Kim Kye Gwan, a top official at North Korea's foreign ministry, said in comments published on Friday by the country's state-run media KCNA that Trump's decision runs counter to the global community's wishes for peace on the Korean Peninsula, CNN reported.
‘We reiterate to the US that we are willing to sit face to face at any time and in any way,’ said Kim Kye Gwan.
Trump, who cancelled the upcoming summit with Kim on Thursday, said that calling it off is a lost opportunity for the latter and the world.
Trump described the cancellation of the summit as ‘a tremendous setback’ for North Korea and warned that the US military is ready to act should Pyongyang take any ‘foolish and reckless’ action.
The White House on Friday tended to point the finger at China for the 'sudden change in attitude of the North Koreans' for the proposed summit in Singapore.
"We can only speculate as to exactly what was discussed or why that might be, but the shift in attitude did not go unnoticed by the President," said a senior White House official, responding to questions on the sudden change in behaviour of the North Koreans.
Earlier, Trump had said that North Korea changed its approach towards the summit after Kim had his second meeting with President Xi Jinping in China.
"The President made some public comments about his sense that after the second meeting between the Chinese and North Korean leaders, there was a shift in attitude," the official said.
He, however, exuded confidence that China would play a constructive role in implementation of the international sanctions vis-à-vis North Korea.
Meanwhile, Secretary of State Mike Pompeo has said that Kim is not a weak leader and he has shown tremendous capacity to lead North Korea.
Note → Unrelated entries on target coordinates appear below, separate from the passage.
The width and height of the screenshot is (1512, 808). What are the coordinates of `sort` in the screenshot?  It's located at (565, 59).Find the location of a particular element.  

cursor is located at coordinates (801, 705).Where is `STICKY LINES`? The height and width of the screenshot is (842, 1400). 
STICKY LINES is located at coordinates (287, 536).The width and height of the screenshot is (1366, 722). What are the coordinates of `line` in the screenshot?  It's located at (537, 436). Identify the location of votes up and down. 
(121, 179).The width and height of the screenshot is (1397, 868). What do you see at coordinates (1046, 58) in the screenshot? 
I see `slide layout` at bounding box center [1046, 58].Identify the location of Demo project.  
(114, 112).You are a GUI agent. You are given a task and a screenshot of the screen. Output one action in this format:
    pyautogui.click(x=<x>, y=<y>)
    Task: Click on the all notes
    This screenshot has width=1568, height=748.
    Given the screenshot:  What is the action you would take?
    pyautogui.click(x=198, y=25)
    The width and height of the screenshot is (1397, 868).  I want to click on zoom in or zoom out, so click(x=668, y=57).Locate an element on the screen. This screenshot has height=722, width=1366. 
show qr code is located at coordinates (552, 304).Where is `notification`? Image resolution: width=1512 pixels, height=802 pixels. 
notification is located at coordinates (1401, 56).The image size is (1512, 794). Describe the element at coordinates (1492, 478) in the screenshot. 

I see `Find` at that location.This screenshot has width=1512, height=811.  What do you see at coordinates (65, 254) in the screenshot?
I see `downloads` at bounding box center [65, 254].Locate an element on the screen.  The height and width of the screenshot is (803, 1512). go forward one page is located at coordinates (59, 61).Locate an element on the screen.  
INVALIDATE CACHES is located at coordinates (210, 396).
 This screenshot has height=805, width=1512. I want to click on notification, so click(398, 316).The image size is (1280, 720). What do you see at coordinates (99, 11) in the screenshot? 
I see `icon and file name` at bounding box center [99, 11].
Pompeo is the only top US official to have met Kim twice in recent weeks.
Pompeo first travelled to North Korea in his capacity as the Central Intelligence Agency director last month and again this month as the Secretary of State.
Both the meetings, he said, laid the ground work for a meeting between Kim and Trump.
"I spoke in English. There was a translator. But our team confirmed that the translator said what I said. "I had two meetings, maybe three hours plus, total, enough that I understood him to have understood what I was saying," the top US diplomat told members of the Senate Foreign Relations Committee on Thursday.
"When I heard back from him (Kim), there was little doubt in my mind that he understood the scope of what we were asking for, the nature of what would have to take place, the verification that we would need to undertake in order to be comfortable that we could begin to deliver the assurances that he, in return, asked for," Pompeo said when Senators asked him if he was able to convey the message to Kim properly.